*** Provided entries ***
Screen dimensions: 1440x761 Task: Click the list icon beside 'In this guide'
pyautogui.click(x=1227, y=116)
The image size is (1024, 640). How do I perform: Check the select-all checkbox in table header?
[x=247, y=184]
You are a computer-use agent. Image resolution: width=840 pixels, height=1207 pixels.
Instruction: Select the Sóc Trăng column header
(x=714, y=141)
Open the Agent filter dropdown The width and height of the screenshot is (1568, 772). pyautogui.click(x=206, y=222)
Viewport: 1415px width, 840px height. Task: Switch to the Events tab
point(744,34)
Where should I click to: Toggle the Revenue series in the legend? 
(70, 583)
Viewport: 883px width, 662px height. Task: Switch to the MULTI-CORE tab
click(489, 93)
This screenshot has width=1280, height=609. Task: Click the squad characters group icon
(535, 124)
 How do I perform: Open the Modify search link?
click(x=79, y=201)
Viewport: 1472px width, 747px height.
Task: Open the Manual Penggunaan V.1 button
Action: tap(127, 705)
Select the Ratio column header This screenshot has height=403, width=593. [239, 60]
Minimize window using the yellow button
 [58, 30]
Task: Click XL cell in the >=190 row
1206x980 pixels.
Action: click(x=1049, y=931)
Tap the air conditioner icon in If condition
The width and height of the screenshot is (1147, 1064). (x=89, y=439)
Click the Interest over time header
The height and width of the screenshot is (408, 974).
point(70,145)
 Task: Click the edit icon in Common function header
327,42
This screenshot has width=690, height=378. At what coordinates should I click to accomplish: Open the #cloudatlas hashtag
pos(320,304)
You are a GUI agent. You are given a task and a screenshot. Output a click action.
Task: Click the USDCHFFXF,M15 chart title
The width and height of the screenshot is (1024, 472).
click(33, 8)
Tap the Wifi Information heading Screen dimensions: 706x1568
***
- Instruction:
Copy out all the records again, replacing "Screen dimensions" with "Display size" everywhere and changing nothing else.

- Answer to this problem:
Display size: 1440x761 Task: Click the list icon beside 'In this guide'
pyautogui.click(x=1227, y=116)
The image size is (1024, 640). How do I perform: Check the select-all checkbox in table header?
[x=247, y=184]
You are a computer-use agent. Image resolution: width=840 pixels, height=1207 pixels.
Instruction: Select the Sóc Trăng column header
(x=714, y=141)
Open the Agent filter dropdown The width and height of the screenshot is (1568, 772). pyautogui.click(x=206, y=222)
Viewport: 1415px width, 840px height. Task: Switch to the Events tab
point(744,34)
Where should I click to: Toggle the Revenue series in the legend? 
(70, 583)
Viewport: 883px width, 662px height. Task: Switch to the MULTI-CORE tab
click(489, 93)
This screenshot has width=1280, height=609. Task: Click the squad characters group icon
(535, 124)
 How do I perform: Open the Modify search link?
click(x=79, y=201)
Viewport: 1472px width, 747px height.
Task: Open the Manual Penggunaan V.1 button
Action: tap(127, 705)
Select the Ratio column header This screenshot has height=403, width=593. [239, 60]
Minimize window using the yellow button
 [58, 30]
Task: Click XL cell in the >=190 row
1206x980 pixels.
Action: click(x=1049, y=931)
Tap the air conditioner icon in If condition
The width and height of the screenshot is (1147, 1064). (x=89, y=439)
Click the Interest over time header
The height and width of the screenshot is (408, 974).
point(70,145)
 Task: Click the edit icon in Common function header
327,42
This screenshot has width=690, height=378. At what coordinates should I click to accomplish: Open the #cloudatlas hashtag
pos(320,304)
You are a GUI agent. You are given a task and a screenshot. Output a click action.
Task: Click the USDCHFFXF,M15 chart title
The width and height of the screenshot is (1024, 472).
click(33, 8)
Tap the Wifi Information heading Display size: 706x1568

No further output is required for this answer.